A particle $P$ is moving along the $x$-axis. At time $t$ seconds, $t \geqslant 0$, the velocity, $v \mathrm{~m}/\mathrm{s}$, of $P$ is given by $v=2t^2-16t+30$

(a) Find the acceleration, in $\mathrm{m}/\mathrm{s}^2$, of $P$ when $t=5$ [2 Marks]

$P$ comes to instantaneous rest at the points $M$ and $N$ at times $t_1$ seconds and $t_2$ seconds where $t_2>t_1$

(b) Find the exact distance $MN$ [8 Marks]

Problem:

A particle $P$ is moving along the $x$-axis.
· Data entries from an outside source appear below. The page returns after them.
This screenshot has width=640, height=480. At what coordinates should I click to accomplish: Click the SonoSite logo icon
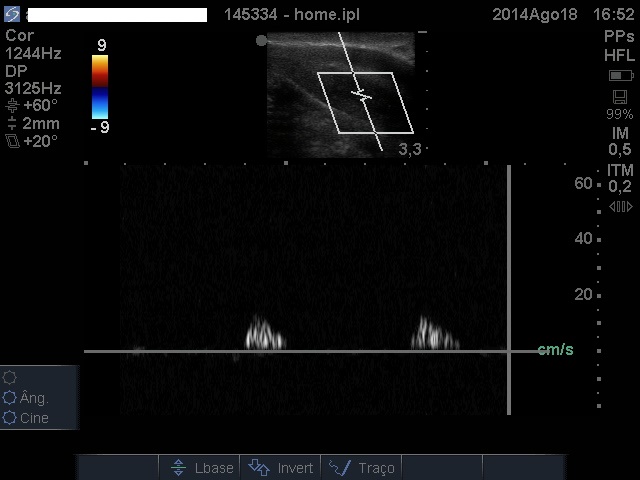(11, 15)
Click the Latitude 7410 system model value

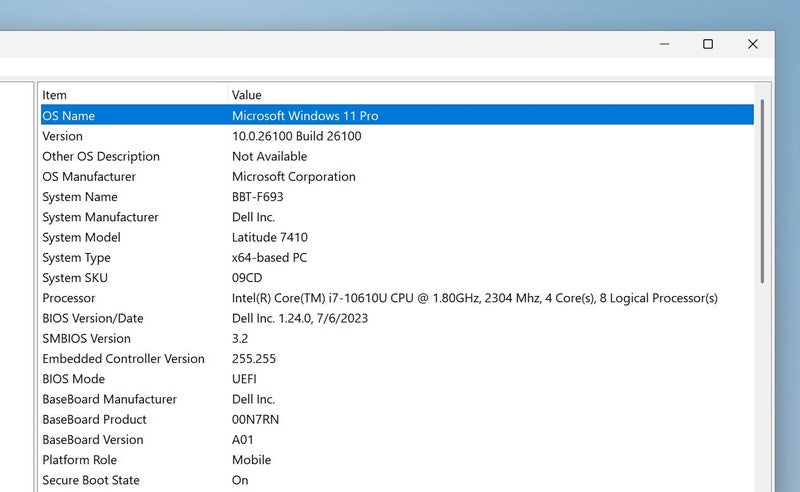point(270,237)
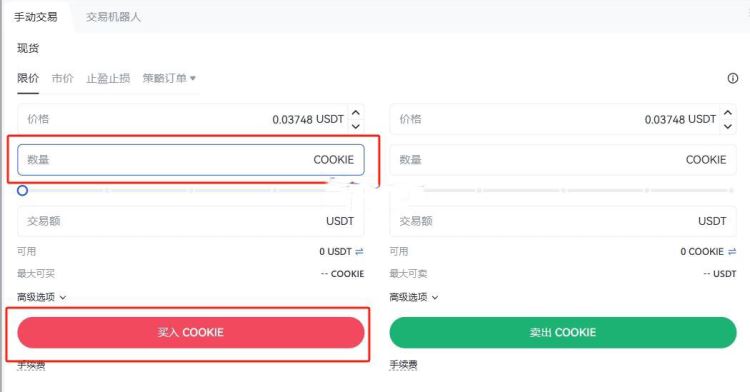This screenshot has width=750, height=392.
Task: Decrease buy price with down arrow
Action: click(x=355, y=126)
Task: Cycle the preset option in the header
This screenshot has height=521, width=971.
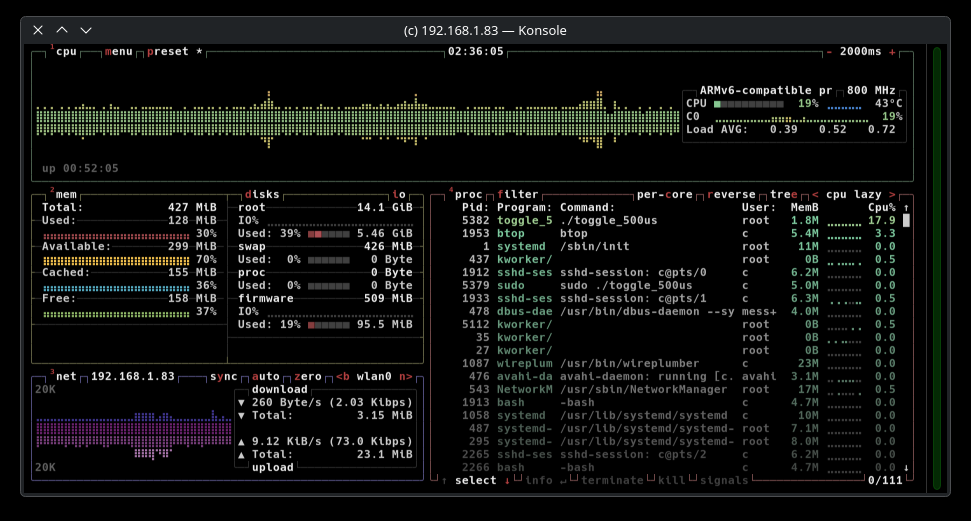Action: pyautogui.click(x=167, y=52)
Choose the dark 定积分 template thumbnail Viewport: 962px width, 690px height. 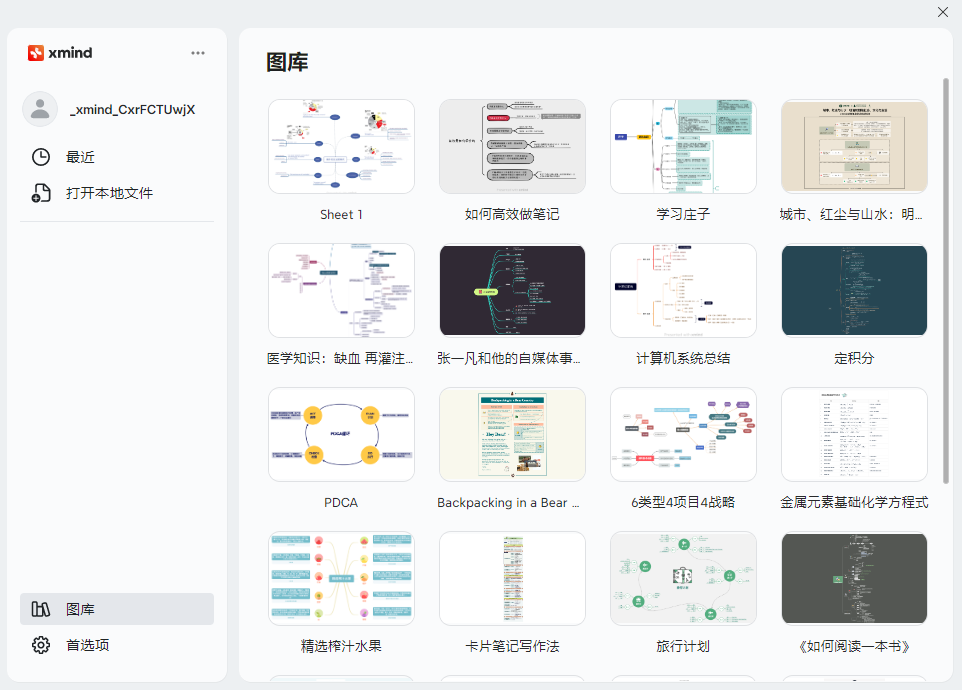(x=854, y=290)
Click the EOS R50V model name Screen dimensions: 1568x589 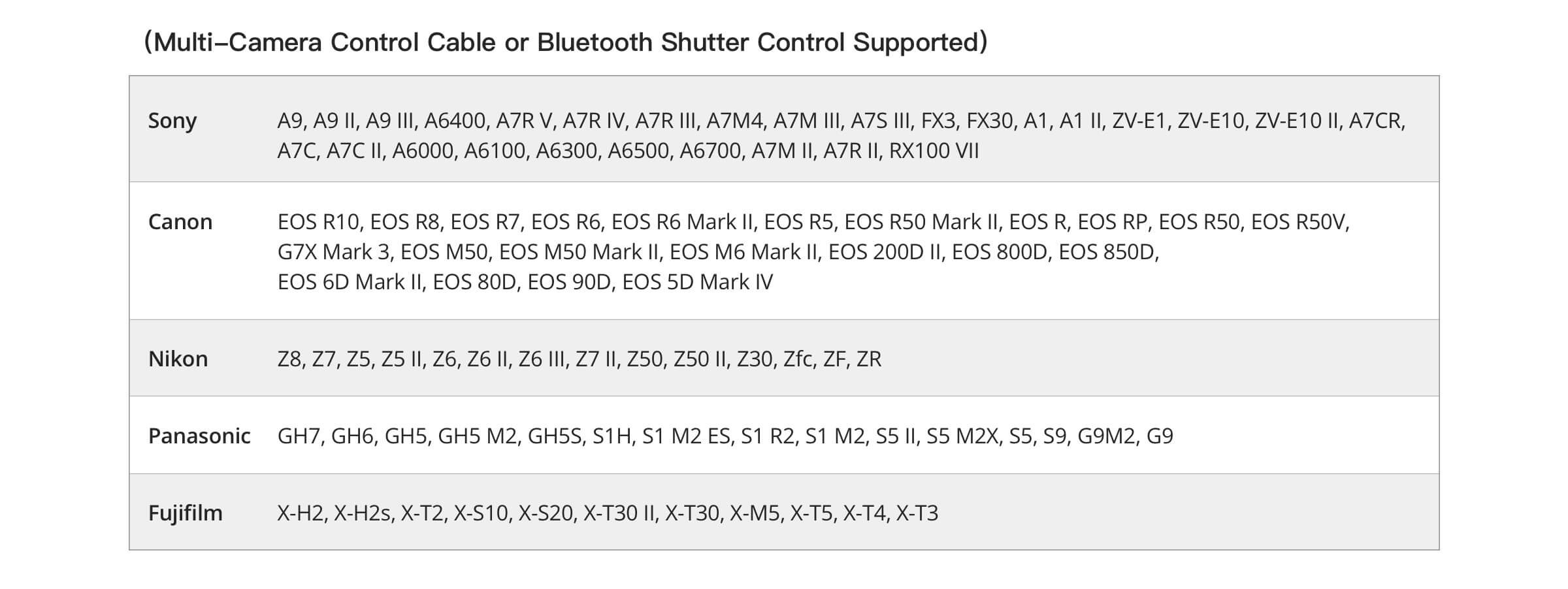click(x=1299, y=222)
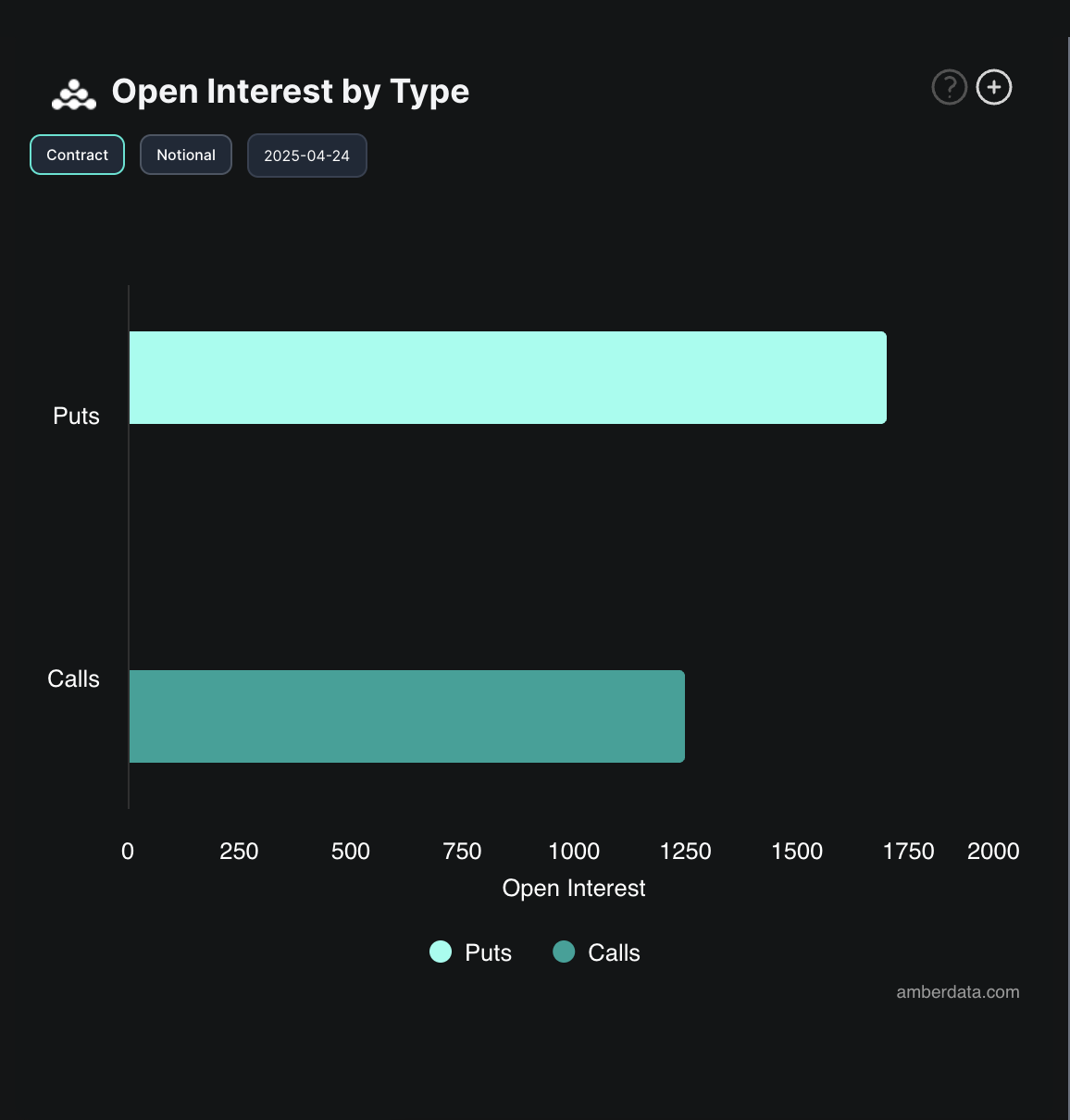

At time $t$ seconds, $t \ge 0$, the velocity, $v \, \mathrm{m/s}$, of $P$ is given by:

$ v = 2t^2 - 16t + 30 $

1. (a) Find the acceleration, in $ \mathrm{m/s}^2 $, of $P$ when $t = 5$.
2. (b) $P$ comes to instantaneous rest at the points $M$ and $N$ at times $t_1$ and $t_2$, where $t_2 > t_1$. Find the exact distance $MN$.

Solution:

(a) Acceleration at $t = 5$:

The acceleration $a$ is:

$ a = \frac{dv}{dt} $

$ a = \frac{d}{dt}(2t^2 - 16t + 30) = 4t - 16 $

At $t = 5$:

$ a = 4(5) - 16 = 4 \, \mathrm{m/s}^2 $

Answer: $4 \, \mathrm{m/s}^2$

(b) Distance $MN$:

The particle is at rest when $v = 0$:

$ 2t^2 - 16t + 30 = 0 $

$ t^2 - 8t + 15 = 0 $

$ (t - 5)(t - 3) = 0 $

$ t_1 = 3, \quad t_2 = 5 $

Displacement:

$ x = \int_3^5 (2t^2 - 16t + 30)\,dt $

$ x = \left[\frac{2t^3}{3} - 8t^2 + 30t\right]_3^5 $

$ x(3) = 36 $

$ x(5) = \frac{100}{3} $

$ MN = \left| x(5) - x(3) \right| = \left| \frac{100}{3} - 36 \right| = \frac{8}{3} $

Final Answer: $ \frac{8}{3} \, \mathrm{m} $